The office is incompatible with membership of the Council of State. A member of the cantonal government who is elected as a deputy may sit only after renouncing the executive office, and must make that choice within a short statutory deadline or be deemed to have declined the seat. A salaried political assistant of the Grand Council may not be a deputy, and the same applies to substitute deputies.

=== Substitute deputies ===
Alongside the 100 full deputies, there are substitute deputies (députés suppléants). When a seat falls vacant during the legislature, the secretariat-general invites the relevant electoral district office to fill it within five weeks, and the first eligible substitute on the same list is proclaimed elected. Should that person decline, the next substitute is called, and if no substitute remains a by-election is held. The function of substitute deputy is tied to membership of a parliamentary group. A substitute who leaves the group has the function suspended until possible swearing-in as an independent.

=== Electoral system ===
Deputies are elected by party-list proportional representation in a single canton-wide constituency, comprising all 45 communes, that has applied since 1933. Geneva does not allow the cumulation of a single candidate on a list, as is possible in federal elections, but it does permit the linking of lists (apparentement). The lists of several parties that declare a connection before the vote are treated as a single list for the purpose of seat allocation, which is advantageous in the distribution of remaining seats.
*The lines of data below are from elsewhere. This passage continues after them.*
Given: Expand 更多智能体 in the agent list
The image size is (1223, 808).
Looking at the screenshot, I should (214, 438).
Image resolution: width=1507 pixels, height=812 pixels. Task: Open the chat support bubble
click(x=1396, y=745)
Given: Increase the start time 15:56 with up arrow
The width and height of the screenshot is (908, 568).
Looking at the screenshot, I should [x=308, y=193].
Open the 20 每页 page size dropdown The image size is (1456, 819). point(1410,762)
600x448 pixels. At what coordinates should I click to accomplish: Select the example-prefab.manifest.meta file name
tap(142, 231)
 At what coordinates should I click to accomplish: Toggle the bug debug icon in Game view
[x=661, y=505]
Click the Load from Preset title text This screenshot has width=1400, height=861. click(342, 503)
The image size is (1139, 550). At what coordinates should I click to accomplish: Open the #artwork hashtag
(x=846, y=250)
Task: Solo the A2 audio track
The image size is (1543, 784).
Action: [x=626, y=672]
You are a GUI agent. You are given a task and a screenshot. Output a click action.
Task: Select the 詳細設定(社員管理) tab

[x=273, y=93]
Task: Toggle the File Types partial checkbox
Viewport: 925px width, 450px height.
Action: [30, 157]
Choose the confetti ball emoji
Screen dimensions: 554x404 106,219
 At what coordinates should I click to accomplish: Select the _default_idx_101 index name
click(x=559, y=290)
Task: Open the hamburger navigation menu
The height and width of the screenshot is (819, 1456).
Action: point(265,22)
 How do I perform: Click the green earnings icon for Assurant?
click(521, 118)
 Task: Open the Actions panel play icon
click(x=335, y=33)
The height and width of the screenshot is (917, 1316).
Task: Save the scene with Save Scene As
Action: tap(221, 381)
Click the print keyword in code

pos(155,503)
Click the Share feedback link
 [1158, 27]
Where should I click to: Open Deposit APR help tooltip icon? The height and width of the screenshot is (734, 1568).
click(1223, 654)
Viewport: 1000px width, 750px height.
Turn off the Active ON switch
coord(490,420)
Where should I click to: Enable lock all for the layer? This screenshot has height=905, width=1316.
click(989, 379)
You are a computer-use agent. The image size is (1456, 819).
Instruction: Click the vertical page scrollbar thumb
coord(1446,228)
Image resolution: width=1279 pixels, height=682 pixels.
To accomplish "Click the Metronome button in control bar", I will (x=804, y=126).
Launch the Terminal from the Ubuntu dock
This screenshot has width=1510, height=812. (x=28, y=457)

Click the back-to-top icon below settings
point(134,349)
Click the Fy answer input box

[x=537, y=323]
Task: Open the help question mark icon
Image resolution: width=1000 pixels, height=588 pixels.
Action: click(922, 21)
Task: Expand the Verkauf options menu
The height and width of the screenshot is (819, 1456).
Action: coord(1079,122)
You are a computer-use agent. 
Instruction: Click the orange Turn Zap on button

Seat allocation is subject to a threshold of 7% of the valid list votes. Lists that fail to reach it are excluded from the distribution and their votes are lost. At 7%, it is higher than in any other Swiss canton and is regarded as a high barrier to entry. The federal elections to the National Council held in the canton are, by contrast, subject to no quorum.

Once the votes are counted, the Council of State publishes the results in the Feuille d'avis officielle, and the Grand Council itself, acting on a report from the Council of State, validates the election of its own members.

=== Remuneration ===
Membership of the Grand Council is not a full-time salaried office but is compensated through attendance fees (jetons de présence) rather than a fixed salary. Each deputy receives an attendance fee for every sitting of the Council, the Bureau, a committee or a parliamentary group that they attend. The fee is increased by 50% for the chair of a sitting and for committee rapporteurs, and no fee is paid for committee meetings held entirely during a plenary sitting. In the final year of each legislature the Bureau, after consulting the group leaders and hearing the Council of State, fixes the amounts of the indemnities due to deputies for the following legislature. The attendance fees are subject to income tax, after a standard deduction for expenses and after any retention that a group asks the secretariat-general to operate on its members fees.

Public funding also flows to the parties. The law allocates 100'000 francs each year to the political parties represented in the Grand Council, together with an annual sum of 7'000 francs for each deputy elected on their list, both amounts indexed to the Geneva consumer price index at the start of each legislature. In practice, deputies retrocede part of their attendance fees to their party.